As discussed in the Kang et a papers linked to above, if we either fix clouds in the GCM or use an idealized moist GCM with no clouds, this degree of compensation at the equator, C, seems to be of the order of 25-40%, a value you can get from a simple diffusive model with the diffusivity tuned to the atmospheric fluxes in the control climate. If you use the standard AM2 model that was used in our contribution to the CMIP3/AR4 database, you get something like 80%, but this number can be changed by manipulating the closure scheme for moist convection. It’s not the convection per se that matters, but the effect of the convection scheme on the cloud feedbacks — the response of clouds to this extratropical heating/cooling perturbation and the effect of these changes on the top-of-atmosphere (TOA) balance. It is still the TOA that matters here, because the net surface fluxes are prescribed — one can only change the net atmospheric poleward fluxes if the TOA fluxes change. (It is this emphasis on the TOA fluxes that distinguishes this perspective from those focusing on surface temperatures.)
There are two distinct kinds of cloud feedbacks that come into play. First, there can be changes in clouds in the high latitude regions which are directly being heated or cooled. These modify the heating/cooling that the atmosphere feels, so they effectively renormalize the forcing. But in addition, once the tropical circulation is modified clouds in the tropics will react to these changes in circulation to alter the energy transports needed to homogenize the tropical temperatures. For example, the strength of the subsidence increases in the tropics and subtropics of the cooled hemisphere, which might result in an increase in low level cloudiness (due to the suppression of vertical mixing of vapor into the upper troposphere)– a positive feedback on the initial cooling. (The movement of the ITCZ would also directly generate changes in long and shortwave fluxes at the TOA, but these tend to cancel — the effects of shallow clouds are often dominant.) So this is a hard problem to get right quantitatively, as are all cloud-related issues it seems. But the qualitative effect is clear.
This mechanism is important when thinking about the tropics during past glacial periods, given the large cooling associated with Northern ice sheets. It is important for the response to aerosol forcing that preferentially cools the Northern Hemisphere. It is important for the response to variations in the Atlantic meridional overturning, which directly modifies the cross-equatorial ocean flux.
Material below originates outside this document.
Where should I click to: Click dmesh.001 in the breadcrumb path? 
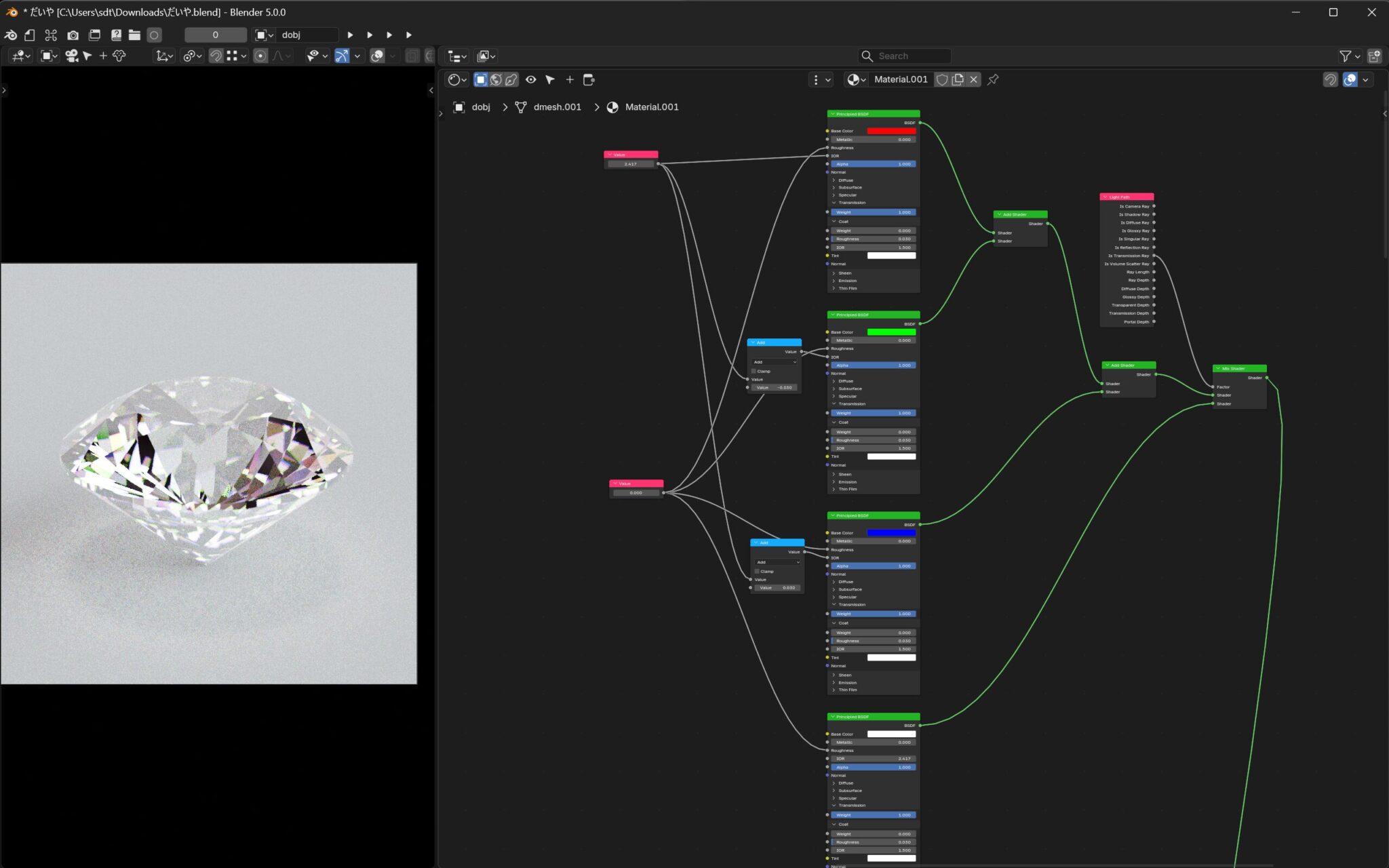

And it can be important for understanding the mean climatology, as indicated by the reference above to Suki Manabe’s early experience with coupled atmosphere-ocean models (see also Hwang and Frierson, 2013 and Marshall et al 2013).
[The views expressed on this blog are in no sense official positions of the Geophysical Fluid Dynamics Laboratory, the National Oceanic and Atmospheric Administration, or the Department of Commerce.]